In de herstellingsperiode mag men den zieke niet verwaarloozen, ofschoon hij geen buitengewone zorg vereischt. De herstellende zal dagelijks 1 uur lang een compres op het achterlijf nemen (dit bestaat uit een meermalen gevouwen linnen doek, nat gemaakt en langs den geheelen rug op het lichaam gelegd); daarbij nog alle dagen gedurende 1 uur een compres op het bovenlijf (denzelfden doek op borst en buik) aanwenden en zich bij die aanwendingen goed instoppen. Dat deed ook onze patiënte, en in 10 à 12 dagen was zij hersteld. Een tweede geval werd op dezelfde wijze en met hetzelfde succes behandeld. Ik kan niet nalaten om hier twee opmerkingen te maken.
1. Als de hier besproken ziekteverschijnselen (hevige diarrhee, braking, krampen enz.) zich voordoen, dan moet men niet verzuimen om zulke zieken onmiddellijk naar bed te brengen. Landlieden zijn te dien opzichte voor zich zelven te streng en daardoor onvoorzichtig. Men geve een warmen drank voor inwendig gebruik. Als men voor krampachtige toestanden vreest, of de voeten ijskoud worden, zoo legge men den zieke aanstonds (niet langer dan 3 kwartier) een warm compres op het voorlijf. Tegelijkertijd laat men hem op een warm compres voor het achterlijf rusten. Herhalen zich de krampen, dan moeten de compressen van voor- en achterlijf vernieuwd worden. Als de warmte en het zweet zich openbaren, is het gevaar voorbij.

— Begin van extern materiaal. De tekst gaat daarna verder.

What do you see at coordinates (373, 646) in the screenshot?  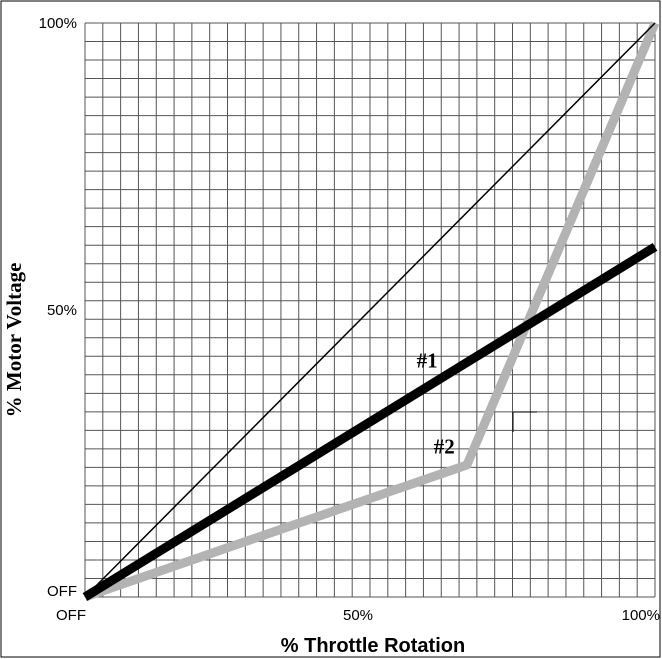 I see `x-axis-label: % Throttle Rotation` at bounding box center [373, 646].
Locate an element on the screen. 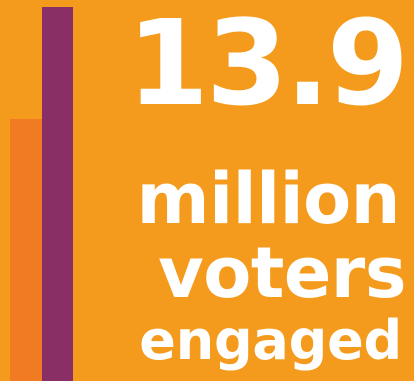  decorative-orange-bar is located at coordinates (26, 250).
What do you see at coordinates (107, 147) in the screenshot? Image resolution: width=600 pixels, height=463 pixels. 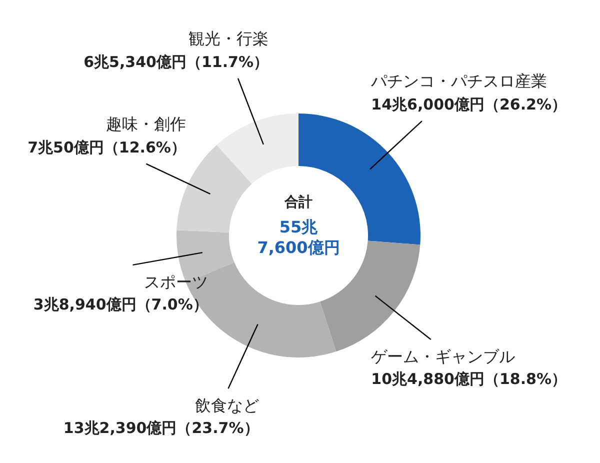 I see `data-label: 7兆50億円（12.6%）` at bounding box center [107, 147].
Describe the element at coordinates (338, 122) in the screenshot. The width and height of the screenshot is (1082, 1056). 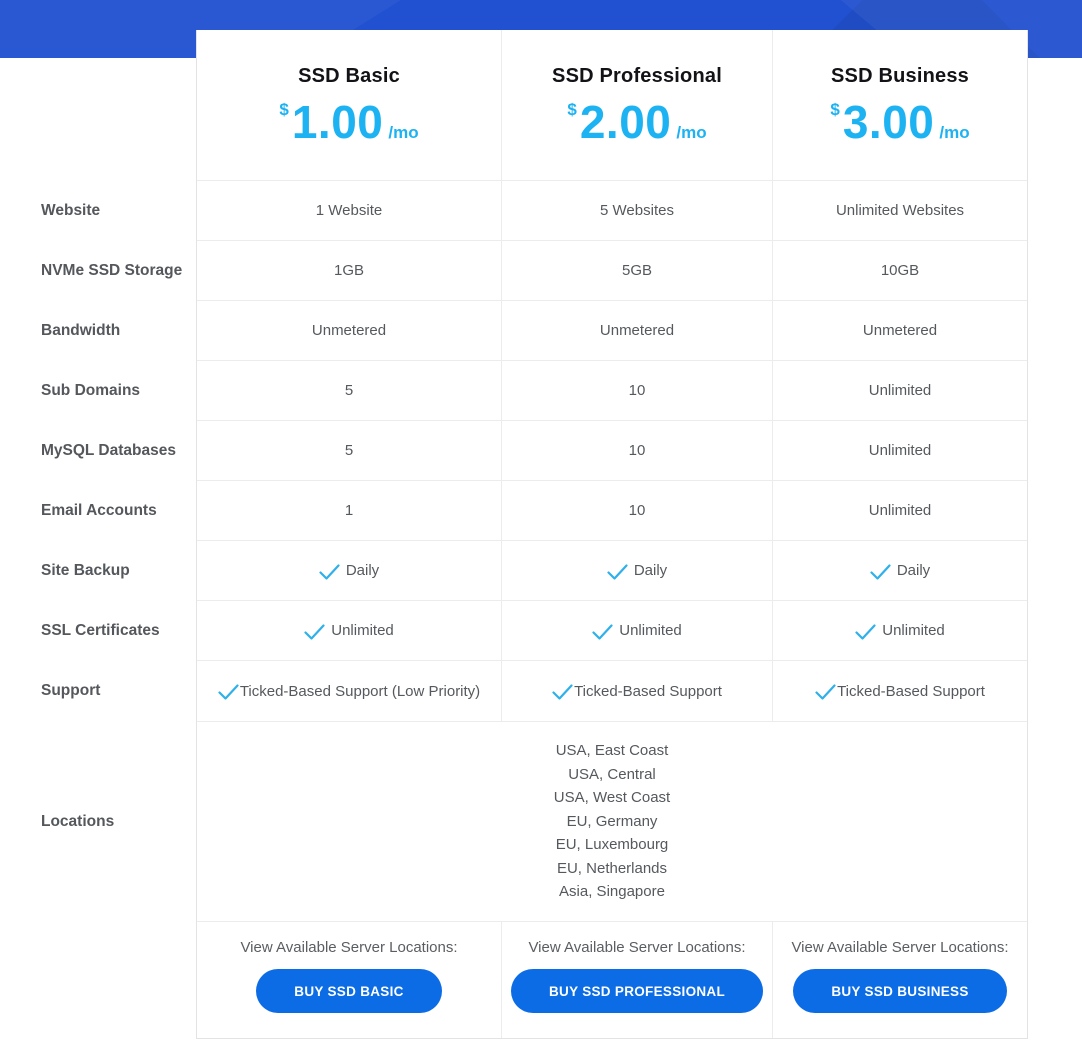
I see `price-amount: 1.00` at that location.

2. Men zij voorzichtig in eten en drinken, tot alles weer in orde is. Men zoeke uit den gewonen daagschen pot de lichtste spijzen, en om te drinken is warme melk het best, zijnde heelend en voedend tegelijkertijd.

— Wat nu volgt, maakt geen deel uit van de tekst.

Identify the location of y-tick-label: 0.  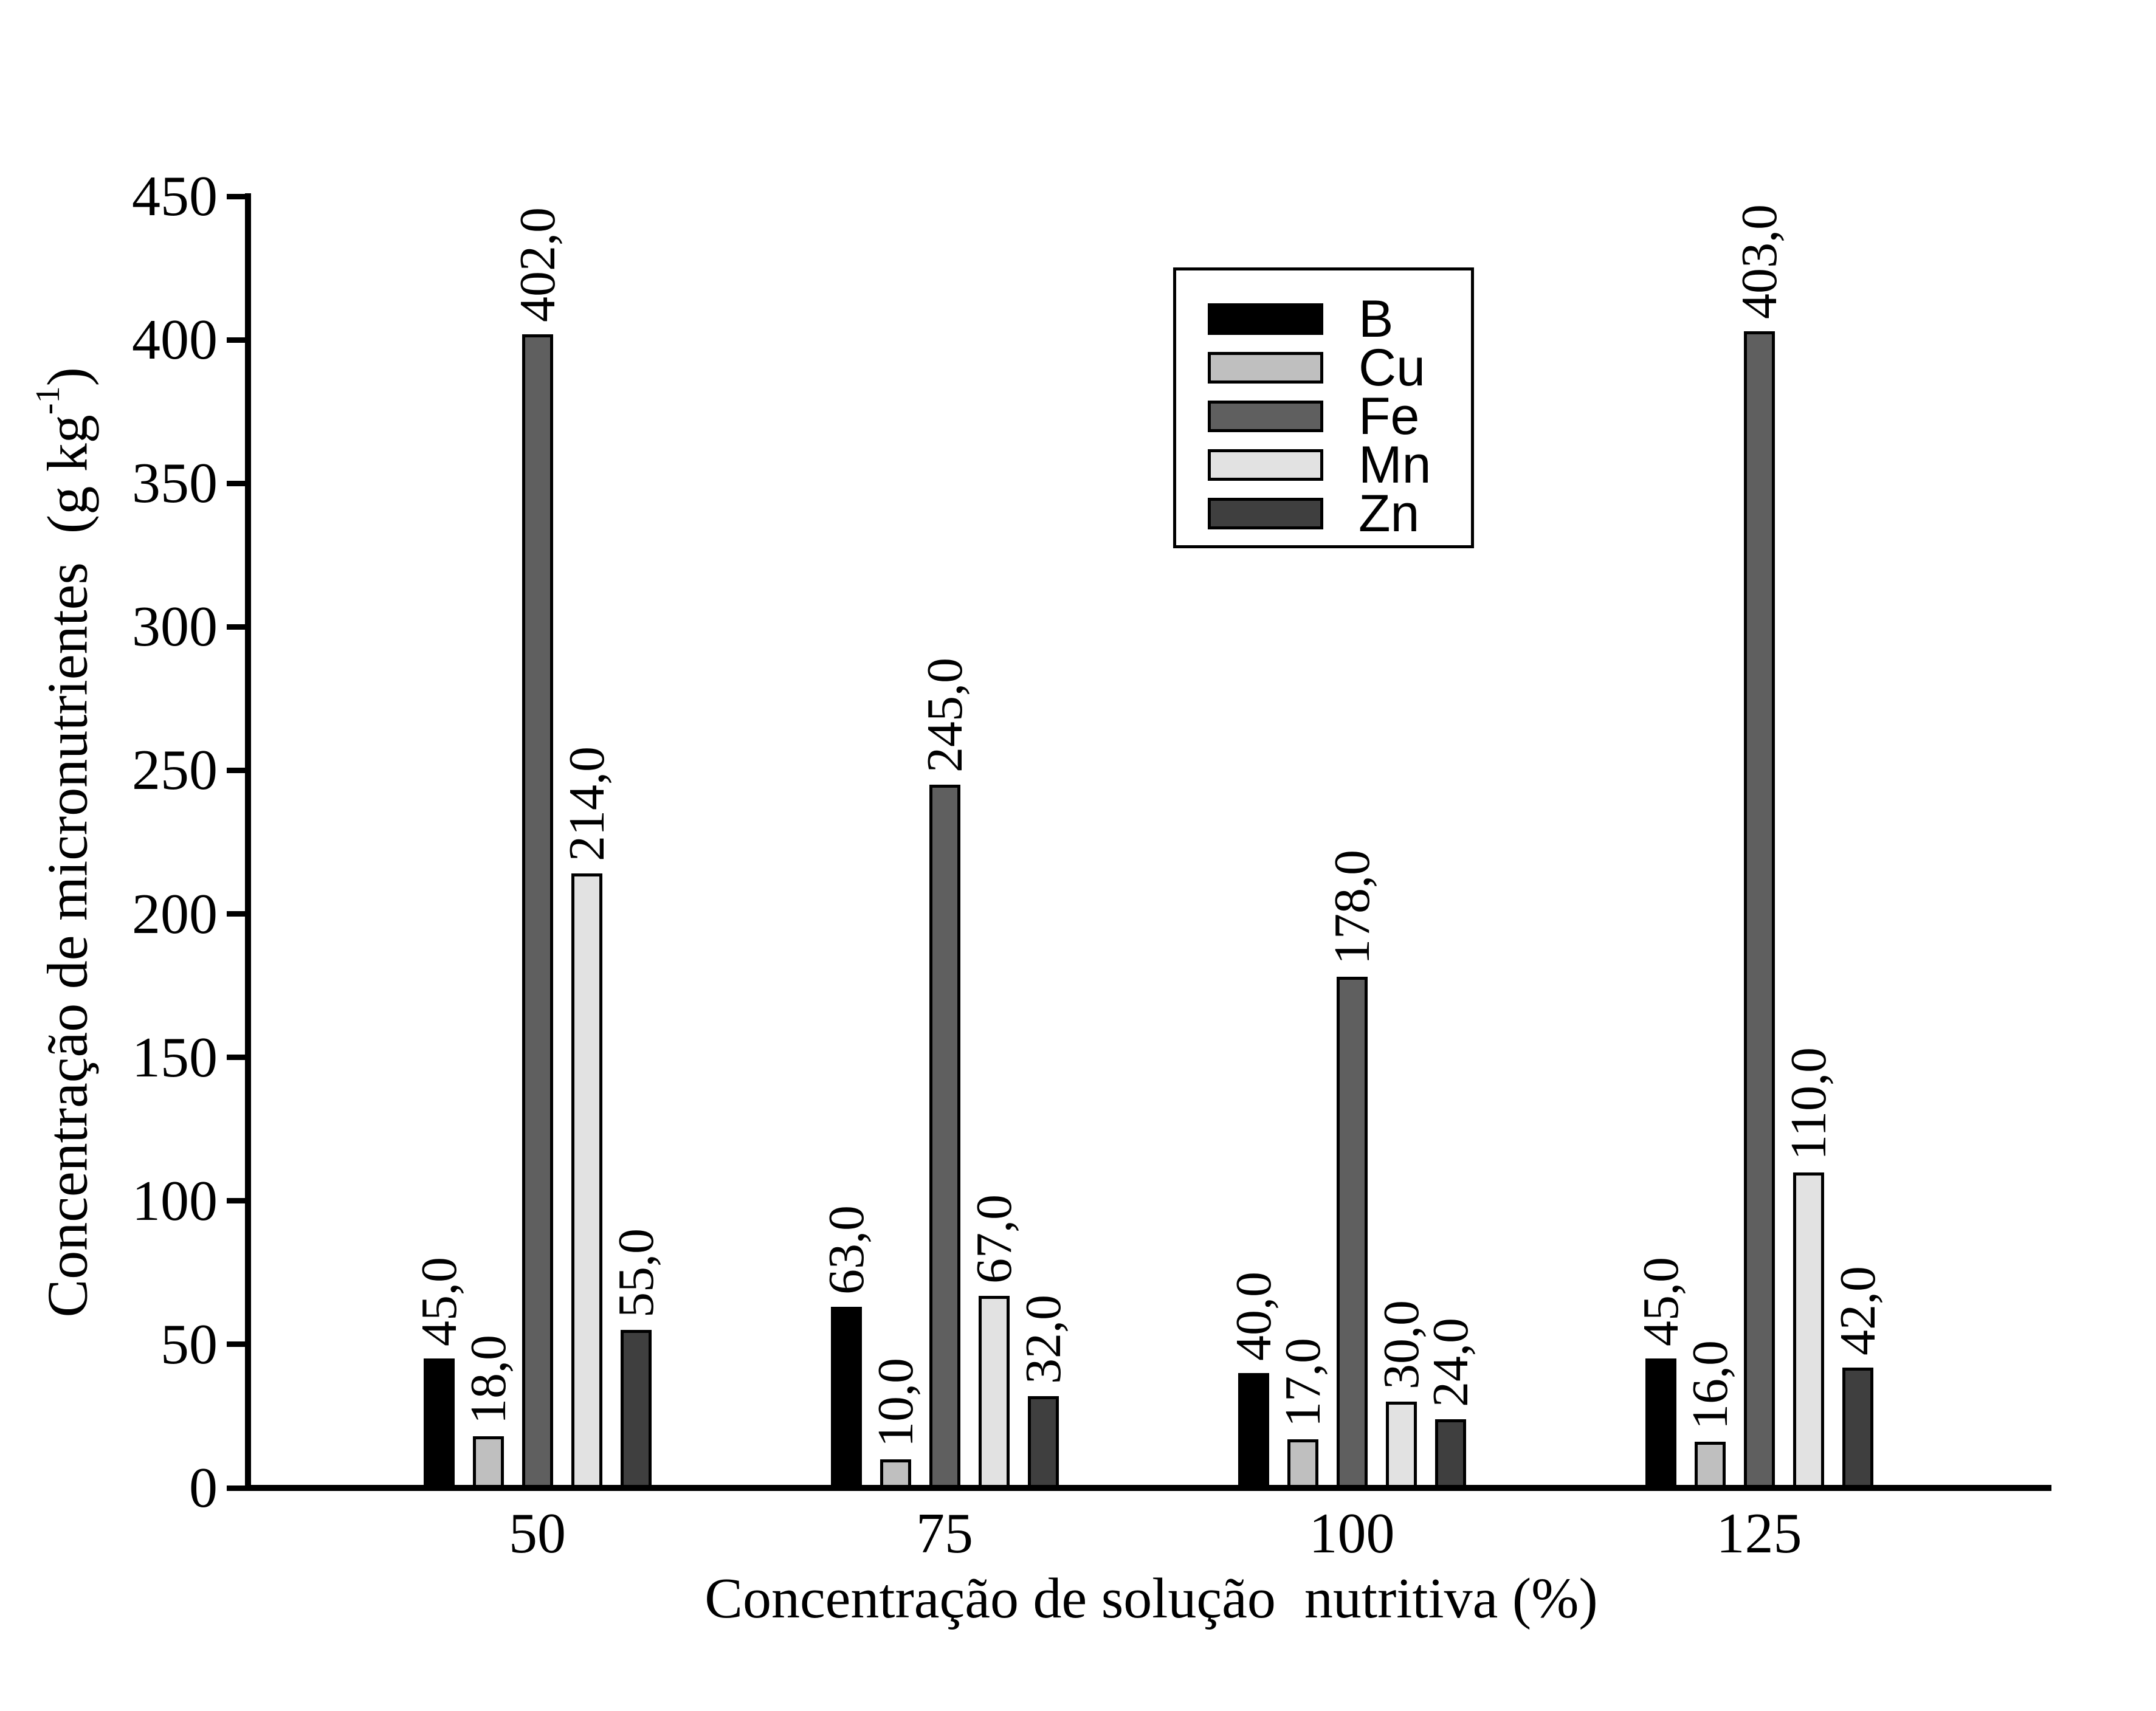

Als de cholera ergens heerscht, vertrouw dan op God en geef den moed niet op! Uit voorzichtigheid kunt ge u elken morgen en iederen avond flink de borst en den buik wasschen; kaaw alle dagen 10 à 12 jeneverbessen en hebt ge die niet, koop u dan peperkorrels! Voor weinig geld kunt ge er een groote hoeveelheid van krijgen. 5 zulke korreltjes 2 maal per dag genomen verwarmen de maag, helpen de spijsvertering en verwijderen de gassen.
* Kneipp was niet van hier. Hij woonde in Beieren en ontwikkelde daar de 'Kneippkuur', die zo'n beetje neerkwam op wat hij hier liet doen met de zieke dienstmeid.